Publicada em: 11/04/2012

P Sul - 33 anos de luta e participação comunitária e econômica ativa

 

Por volta dos primeiros meses de 1979, famílias do DF inscritas no programa de moradia da Sociedade Habitacional de Interesse Social, antiga SHIS, hoje Codhab, tomaram conhecimento por meio de listagens divulgadas nos jornais da época que haviam sido selecionadas para receberem suas casas no maior conjunto habitacional construído no Distrito Federal, setor P Sul, com 13mil e duzentas residências destinadas a famílias de baixa renda. Passados os 33 anos, o P Sul como é chamado abriga mais 80 mil pessoas, tem um comercio pujante e diversificado, academias, museu da limpeza urbana, escolas, postos de saúde, delegacias, igrejas de todos as denominações religiosas, lotéricas e feiras.

O bairro é considerado o maior de Ceilândia, em seu entorno nos últimos anos nasceram os condomínios Por do Sol e Sol Nascente espaço urbano que abriga uma população de 45 mil habitantes. A região é promissora, pois congrega uma população de mais de 120 mil habitantes, o que viabilizou economicamente a implantação de uma área de desenvolvimento econômico com foco em prestação de serviço, o Pro-DF do P sul. A ascensão econômica do bairro levou seus moradores a lutarem por mais infraestrutura como a via de ligação urbana entre duas cidades importantes Ceilândia e Samambaia, o que propiciará a região um maior fluxo de pessoas e desenvolvimento.

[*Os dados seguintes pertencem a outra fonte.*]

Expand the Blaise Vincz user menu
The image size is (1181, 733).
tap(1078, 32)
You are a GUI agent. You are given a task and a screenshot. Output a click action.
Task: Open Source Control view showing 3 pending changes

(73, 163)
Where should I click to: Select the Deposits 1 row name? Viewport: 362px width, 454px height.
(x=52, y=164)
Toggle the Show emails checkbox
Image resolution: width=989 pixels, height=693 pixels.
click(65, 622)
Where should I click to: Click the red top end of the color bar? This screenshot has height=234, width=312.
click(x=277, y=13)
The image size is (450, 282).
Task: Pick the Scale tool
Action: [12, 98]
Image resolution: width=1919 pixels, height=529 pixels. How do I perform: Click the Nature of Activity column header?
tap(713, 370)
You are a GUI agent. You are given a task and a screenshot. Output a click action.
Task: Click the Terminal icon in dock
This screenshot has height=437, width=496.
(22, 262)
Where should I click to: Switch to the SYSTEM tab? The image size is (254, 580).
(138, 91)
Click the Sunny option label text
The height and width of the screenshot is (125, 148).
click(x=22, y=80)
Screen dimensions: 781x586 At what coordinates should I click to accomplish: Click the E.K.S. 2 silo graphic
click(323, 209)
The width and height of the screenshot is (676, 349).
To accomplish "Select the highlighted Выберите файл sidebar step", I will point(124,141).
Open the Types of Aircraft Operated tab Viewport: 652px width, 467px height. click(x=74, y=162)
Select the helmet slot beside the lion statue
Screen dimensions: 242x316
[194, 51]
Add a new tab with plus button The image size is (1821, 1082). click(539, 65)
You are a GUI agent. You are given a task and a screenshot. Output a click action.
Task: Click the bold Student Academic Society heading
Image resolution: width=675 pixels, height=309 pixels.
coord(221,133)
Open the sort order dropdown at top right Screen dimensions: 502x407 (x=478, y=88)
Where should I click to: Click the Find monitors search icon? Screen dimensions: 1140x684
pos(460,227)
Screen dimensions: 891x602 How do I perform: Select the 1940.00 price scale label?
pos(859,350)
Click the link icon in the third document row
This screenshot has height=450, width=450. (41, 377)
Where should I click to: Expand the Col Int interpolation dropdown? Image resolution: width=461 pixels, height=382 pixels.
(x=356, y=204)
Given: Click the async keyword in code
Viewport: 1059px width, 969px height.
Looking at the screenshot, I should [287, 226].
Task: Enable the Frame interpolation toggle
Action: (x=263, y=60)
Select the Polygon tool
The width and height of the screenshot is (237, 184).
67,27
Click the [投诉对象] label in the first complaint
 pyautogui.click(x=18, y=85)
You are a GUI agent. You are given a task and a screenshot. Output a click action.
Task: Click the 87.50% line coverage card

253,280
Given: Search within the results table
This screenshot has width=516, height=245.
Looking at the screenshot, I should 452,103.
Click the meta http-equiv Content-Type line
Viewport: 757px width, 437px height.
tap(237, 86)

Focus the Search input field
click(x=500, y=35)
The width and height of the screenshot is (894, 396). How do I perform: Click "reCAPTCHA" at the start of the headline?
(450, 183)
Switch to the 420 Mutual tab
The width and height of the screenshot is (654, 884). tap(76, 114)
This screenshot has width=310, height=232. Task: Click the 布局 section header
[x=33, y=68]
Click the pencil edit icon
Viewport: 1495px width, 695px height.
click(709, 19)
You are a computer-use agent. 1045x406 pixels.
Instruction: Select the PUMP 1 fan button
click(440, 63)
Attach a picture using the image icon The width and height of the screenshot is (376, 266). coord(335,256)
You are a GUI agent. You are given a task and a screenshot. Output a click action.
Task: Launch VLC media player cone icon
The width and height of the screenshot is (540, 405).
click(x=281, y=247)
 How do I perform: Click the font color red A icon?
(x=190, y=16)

Na entrada do setor já se pode identificar como a região passa por transformações, a UnB-Ceilândia fica as margens da via de acesso ao P Sul.

Diante desse momento virtuoso a comunidade recebeu recentemente ciclovias, reforma quadras esportivas, reforma dos postos de saúde e do centro de atendimento a crianças em risco social e a implantação do esgotamento sanitário e água encanada nos condomínios Por do sol e Sol nascente e a cobertura de quadras esportivas em algumas escolas.

Nesse crescente o BRB e a Caixa Econômica já anunciaram a Associação Comercial de Ceilândia(ACIC) que irão implantar agências bancárias no setor. Como a luta continua a comunidade local agora quer a recuperação do asfalto das ruas do setor, recuperação da pista de skate, implantação de creches, a construção de uma UPA, a duplicação da via P5(acesso a usina de lixo), construção de um calçadão de lazer no entorno do bairro, continuação do programa de cobertura das quadras esportivas nas escolas e implantação de uma agências dos correios.